On Downton Abbey, we see that the way of life of the relational place is being improved by middle-class, American, Irish, socialist, and even proto-feminist contributions, but usually not at the expense of “class” in the sense of knowing who you are and what you’re supposed to do. Who can deny that today our upper class—our meritocratic cognitive elite—lacks and could benefit from some of the class of the Earl of Grantham and his family? That’s not to deny that the Lord Grantham is not so astute when it comes to the personal longing for freedom, turning a profit, tolerance of religious diversity, modern science, and even good government. He is astute enough, though, to accept, if reluctantly, changes that will make his way of life more sustainable and even admirable. He is also astute enough not to embrace the popular moralism that turns sins into crimes or even reasons for dismissal.

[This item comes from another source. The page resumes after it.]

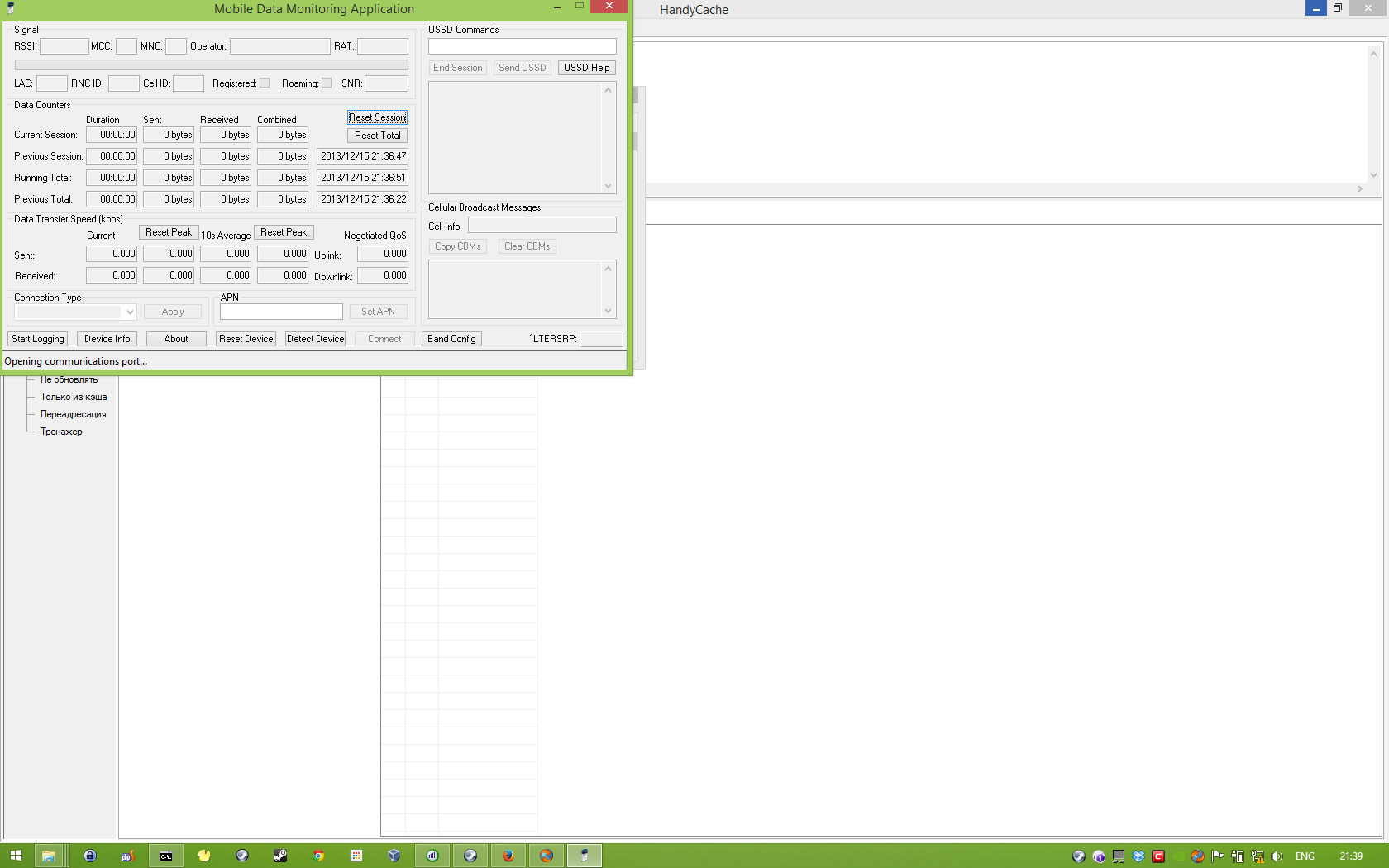Click the APN text field
The width and height of the screenshot is (1389, 868).
[x=281, y=312]
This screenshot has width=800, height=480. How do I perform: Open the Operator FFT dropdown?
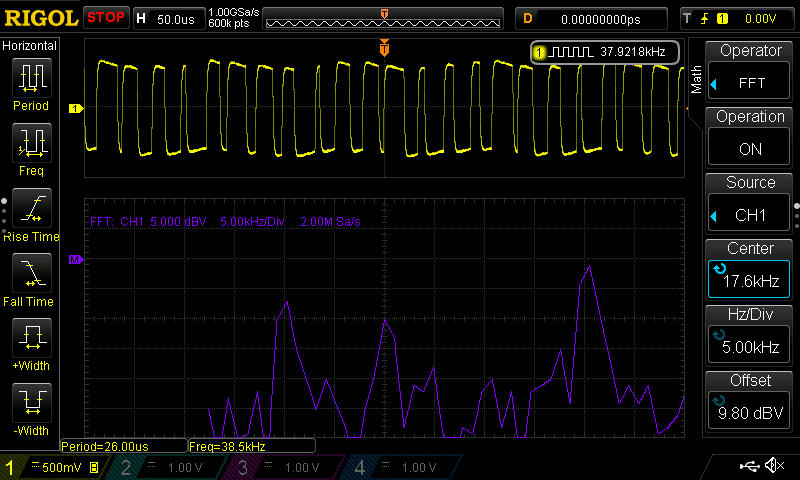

My friend George Will, who finds me “normally wise and lucid,” mistakes, partly by presenting a quote out of its ironic context, my praise of the relational place called Downton Abbey as a progressive and paternalistic endorsement of the welfare state. There’s a huge difference between an aristocratic manor and a government bureaucracy! And I said Downton is an exaggeration for our edification—not a real place. George’s real objection is to my thought that the effects of economic freedom aren’t all good, and for thinking, even for a moment, that the relational dignity of knowing one’s place in the world—with its attendant privileges and responsibilities—is anything about servitude. But any Christian—not to mention any member of any family—knows that a huge part of the art of living well is knowing how to serve with love and dignity.

George, I’ve noticed, is getting more libertarian, even embracing the libertarian brand of judicial activism. From his view now, I’m not American or individualistic enough. For Patrick Deneen, I’m way too American by refusing to admit that American freedom and his view of the properly Catholic civilization of love are incompatible.

I’m okay with being the mean between the extremes of Will and Deneen.